Dremel Speed Stabilizer

The Dremel drill fitted with a mini drill-chuck on a stand is a great setup for drilling circuit boards.  The problem is that it does not do low speeds very well. My unit had a failed internal speed controller, so I just wired around it and connected it to a regulated 24 volt DC supply.  This worked OK, but I would like a slower speed when drilling boards.   Slowing down with a lower voltage, however, causes it to stall out completly when it begins drilling.  What I needed was a circuit to actually increase power to the motor under increasing load.


The circuit at right uses a logi-level N-channel FET driven directly by the PIC.  The PIC creates a variable PWM signal to power the  motor.
Motor current is sensed using a combined 0.5 ohm resitance to ground.  Since this voltage is only sensed during the power pulse, and the external voltage feed is well regulated, all of the change in the voltage is due to motor current.  This signal is filtered and fed to an A/D input.  As the voltage here increases, the PIC increases the power to the motor by increasing the pulse width.

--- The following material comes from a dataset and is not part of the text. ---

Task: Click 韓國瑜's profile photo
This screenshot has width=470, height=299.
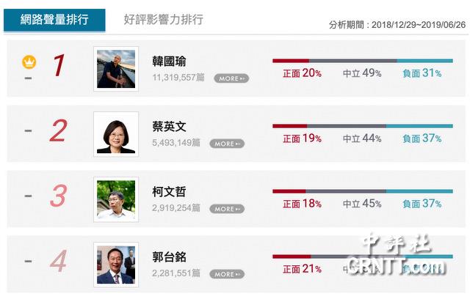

The momentary push button is used to switch the power on and off for ease in changing drill bits.   The whole assembly is fastened to the side of the stand with double-stick tape.

As it is, this unit performs quite well.  It would work a bit better with maybe 30 or 35 volts feeding the system.


The board layout prints at 36% on my printer.  As usual, the current Source and Object files are provided.